EXERCISE A => Identify every line in the listing below that contains the string "fill", and copy each of those lines. Case counts.

SELECTION =>
That there is a tension between these two statutory provisions is readily apparent. Nothing in the legislative history of the Civil Service Reform Act (CSRA) gives specific guidance on resolution of this conflict. Congress did not, for example, say it intended to overrule the long-standing emergency furlough regulation, 5 C.F.R. Sec. 22.2(c) (1944), which had existed since 1944 in the face of a similar notice provision in the Veterans Preference Act. Ch. 287, Sec. 14, 58 Stat. 387, 390 (1944). Nor can we presume Congress was unaware of the continued existence of the regulation in view of the recurrent end of the fiscal year "emergencies." Nor has Congress, as far as can be determined, even considered overruling the emergency furlough regulation despite enacting other amendments to CSRA.

GIVEN DATA =>
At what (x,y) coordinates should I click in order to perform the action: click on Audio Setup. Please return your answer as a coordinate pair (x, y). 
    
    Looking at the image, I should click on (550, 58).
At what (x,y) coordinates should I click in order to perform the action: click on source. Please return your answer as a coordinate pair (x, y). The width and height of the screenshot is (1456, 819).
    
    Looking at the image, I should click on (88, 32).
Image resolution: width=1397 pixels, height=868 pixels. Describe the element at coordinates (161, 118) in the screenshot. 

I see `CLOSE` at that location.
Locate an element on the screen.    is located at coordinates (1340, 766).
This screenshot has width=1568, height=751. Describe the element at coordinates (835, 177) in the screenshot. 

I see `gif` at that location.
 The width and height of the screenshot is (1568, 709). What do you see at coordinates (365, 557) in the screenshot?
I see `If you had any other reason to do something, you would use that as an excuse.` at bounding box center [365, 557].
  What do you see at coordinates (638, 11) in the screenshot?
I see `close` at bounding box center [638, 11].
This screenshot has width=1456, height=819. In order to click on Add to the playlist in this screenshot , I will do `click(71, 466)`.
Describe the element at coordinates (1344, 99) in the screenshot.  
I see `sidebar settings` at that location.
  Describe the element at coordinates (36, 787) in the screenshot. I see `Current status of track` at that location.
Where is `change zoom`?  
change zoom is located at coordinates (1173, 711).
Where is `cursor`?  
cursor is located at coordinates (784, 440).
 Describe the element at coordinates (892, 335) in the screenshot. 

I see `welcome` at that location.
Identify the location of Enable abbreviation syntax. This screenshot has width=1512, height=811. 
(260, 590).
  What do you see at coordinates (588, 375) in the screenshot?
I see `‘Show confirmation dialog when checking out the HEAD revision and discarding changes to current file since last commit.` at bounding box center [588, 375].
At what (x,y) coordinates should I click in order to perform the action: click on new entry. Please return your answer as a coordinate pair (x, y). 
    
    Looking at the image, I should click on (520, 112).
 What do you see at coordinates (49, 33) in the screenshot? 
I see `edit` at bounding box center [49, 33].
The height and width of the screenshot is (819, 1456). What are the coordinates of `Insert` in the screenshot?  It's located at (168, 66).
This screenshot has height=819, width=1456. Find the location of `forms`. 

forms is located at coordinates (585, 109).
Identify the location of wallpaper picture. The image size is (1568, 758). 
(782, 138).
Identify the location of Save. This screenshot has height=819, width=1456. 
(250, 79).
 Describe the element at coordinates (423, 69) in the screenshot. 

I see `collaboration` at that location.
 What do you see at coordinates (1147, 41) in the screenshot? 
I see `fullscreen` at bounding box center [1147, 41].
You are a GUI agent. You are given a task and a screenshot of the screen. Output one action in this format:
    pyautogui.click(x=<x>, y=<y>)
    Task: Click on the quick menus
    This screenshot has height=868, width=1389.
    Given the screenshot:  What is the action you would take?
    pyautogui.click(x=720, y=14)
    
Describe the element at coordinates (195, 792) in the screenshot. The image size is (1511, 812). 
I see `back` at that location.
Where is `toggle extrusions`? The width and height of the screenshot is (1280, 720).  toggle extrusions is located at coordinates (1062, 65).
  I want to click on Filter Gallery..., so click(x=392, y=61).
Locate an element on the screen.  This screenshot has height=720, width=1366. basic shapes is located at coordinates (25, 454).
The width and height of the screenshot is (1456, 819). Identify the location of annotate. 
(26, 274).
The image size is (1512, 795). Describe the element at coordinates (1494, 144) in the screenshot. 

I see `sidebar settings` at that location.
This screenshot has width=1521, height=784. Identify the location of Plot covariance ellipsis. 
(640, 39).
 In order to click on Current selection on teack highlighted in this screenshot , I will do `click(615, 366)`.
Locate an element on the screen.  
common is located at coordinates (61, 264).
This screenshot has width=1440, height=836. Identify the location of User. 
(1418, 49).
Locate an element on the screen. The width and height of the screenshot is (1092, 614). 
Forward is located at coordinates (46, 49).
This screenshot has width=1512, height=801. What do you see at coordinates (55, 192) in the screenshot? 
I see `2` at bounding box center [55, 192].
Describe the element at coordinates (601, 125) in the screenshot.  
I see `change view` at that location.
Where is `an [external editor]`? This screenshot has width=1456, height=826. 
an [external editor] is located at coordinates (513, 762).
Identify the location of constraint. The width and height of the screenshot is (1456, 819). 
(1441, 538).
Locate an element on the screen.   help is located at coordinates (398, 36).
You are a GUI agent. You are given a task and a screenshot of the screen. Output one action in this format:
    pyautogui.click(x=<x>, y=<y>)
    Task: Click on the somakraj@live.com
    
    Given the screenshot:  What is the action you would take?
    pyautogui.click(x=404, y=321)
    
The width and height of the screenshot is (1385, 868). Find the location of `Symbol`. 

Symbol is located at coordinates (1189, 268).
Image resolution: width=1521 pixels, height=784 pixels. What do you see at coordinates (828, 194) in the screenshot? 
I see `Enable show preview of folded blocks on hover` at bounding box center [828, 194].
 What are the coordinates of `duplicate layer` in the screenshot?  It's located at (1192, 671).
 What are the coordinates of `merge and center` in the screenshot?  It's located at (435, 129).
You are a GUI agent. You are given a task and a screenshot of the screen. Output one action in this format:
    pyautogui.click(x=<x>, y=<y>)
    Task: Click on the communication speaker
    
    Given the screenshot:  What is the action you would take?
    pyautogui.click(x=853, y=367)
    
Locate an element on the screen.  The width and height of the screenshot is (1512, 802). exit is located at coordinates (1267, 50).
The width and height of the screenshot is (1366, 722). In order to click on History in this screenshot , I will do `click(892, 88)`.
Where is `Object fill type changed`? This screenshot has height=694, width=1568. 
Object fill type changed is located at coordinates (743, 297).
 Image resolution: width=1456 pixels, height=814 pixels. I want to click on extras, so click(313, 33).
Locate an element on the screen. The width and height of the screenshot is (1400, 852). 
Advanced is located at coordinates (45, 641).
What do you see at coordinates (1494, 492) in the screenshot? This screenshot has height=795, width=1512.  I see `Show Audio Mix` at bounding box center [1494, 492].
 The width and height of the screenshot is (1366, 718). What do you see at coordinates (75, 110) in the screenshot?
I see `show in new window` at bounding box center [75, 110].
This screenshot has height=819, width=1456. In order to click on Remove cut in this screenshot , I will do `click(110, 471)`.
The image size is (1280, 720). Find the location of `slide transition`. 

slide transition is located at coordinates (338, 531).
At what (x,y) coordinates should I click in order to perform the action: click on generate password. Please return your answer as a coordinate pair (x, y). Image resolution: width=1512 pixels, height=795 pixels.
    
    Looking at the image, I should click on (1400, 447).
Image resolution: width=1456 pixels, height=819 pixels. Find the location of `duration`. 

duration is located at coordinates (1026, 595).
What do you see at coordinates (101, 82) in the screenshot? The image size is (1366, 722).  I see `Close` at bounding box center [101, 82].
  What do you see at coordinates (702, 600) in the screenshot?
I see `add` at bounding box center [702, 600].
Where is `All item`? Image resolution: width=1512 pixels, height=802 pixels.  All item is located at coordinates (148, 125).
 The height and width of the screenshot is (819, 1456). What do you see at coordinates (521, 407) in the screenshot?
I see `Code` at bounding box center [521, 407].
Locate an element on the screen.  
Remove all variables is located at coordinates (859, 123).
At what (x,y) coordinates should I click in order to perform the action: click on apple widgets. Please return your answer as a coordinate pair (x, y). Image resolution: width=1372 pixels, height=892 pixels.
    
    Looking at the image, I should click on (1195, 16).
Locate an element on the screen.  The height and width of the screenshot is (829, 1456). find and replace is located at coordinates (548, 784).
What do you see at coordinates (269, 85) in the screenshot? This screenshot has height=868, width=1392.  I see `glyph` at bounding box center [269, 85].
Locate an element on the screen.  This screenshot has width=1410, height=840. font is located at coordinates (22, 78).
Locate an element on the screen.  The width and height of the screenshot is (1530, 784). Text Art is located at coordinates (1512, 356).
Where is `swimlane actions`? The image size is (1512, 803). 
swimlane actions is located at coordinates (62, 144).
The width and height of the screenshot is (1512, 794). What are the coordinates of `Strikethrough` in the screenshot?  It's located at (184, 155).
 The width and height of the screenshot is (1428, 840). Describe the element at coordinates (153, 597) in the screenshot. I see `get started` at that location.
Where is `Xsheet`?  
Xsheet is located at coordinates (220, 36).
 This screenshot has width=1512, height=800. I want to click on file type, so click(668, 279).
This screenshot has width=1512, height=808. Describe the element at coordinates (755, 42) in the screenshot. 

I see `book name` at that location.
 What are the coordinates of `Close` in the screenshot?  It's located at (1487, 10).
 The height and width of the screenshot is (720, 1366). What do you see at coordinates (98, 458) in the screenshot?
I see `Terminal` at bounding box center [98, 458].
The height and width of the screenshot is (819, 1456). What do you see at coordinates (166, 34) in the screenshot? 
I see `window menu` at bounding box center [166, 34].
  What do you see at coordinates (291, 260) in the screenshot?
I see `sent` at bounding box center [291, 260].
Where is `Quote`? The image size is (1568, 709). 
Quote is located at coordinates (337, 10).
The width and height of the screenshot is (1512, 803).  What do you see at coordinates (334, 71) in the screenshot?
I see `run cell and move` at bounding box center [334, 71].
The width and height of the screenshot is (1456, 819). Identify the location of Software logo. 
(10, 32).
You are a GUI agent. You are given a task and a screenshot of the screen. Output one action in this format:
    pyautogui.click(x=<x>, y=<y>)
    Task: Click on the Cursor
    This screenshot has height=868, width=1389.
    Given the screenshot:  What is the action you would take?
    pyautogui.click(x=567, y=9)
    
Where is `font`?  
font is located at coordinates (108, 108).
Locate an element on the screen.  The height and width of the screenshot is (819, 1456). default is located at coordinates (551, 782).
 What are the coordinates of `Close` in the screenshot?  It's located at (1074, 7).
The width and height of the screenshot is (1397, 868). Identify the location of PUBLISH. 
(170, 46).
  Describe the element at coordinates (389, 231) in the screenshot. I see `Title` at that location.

EXERCISE B => Repeat the text of the furlough passage above between "That there is" and "amendments to CSRA.", inclusive, word for word.

CORRECT RESPONSE A =>
Where is `Object fill type changed`? This screenshot has height=694, width=1568. 
Object fill type changed is located at coordinates (743, 297).

CORRECT RESPONSE B =>
That there is a tension between these two statutory provisions is readily apparent. Nothing in the legislative history of the Civil Service Reform Act (CSRA) gives specific guidance on resolution of this conflict. Congress did not, for example, say it intended to overrule the long-standing emergency furlough regulation, 5 C.F.R. Sec. 22.2(c) (1944), which had existed since 1944 in the face of a similar notice provision in the Veterans Preference Act. Ch. 287, Sec. 14, 58 Stat. 387, 390 (1944). Nor can we presume Congress was unaware of the continued existence of the regulation in view of the recurrent end of the fiscal year "emergencies." Nor has Congress, as far as can be determined, even considered overruling the emergency furlough regulation despite enacting other amendments to CSRA.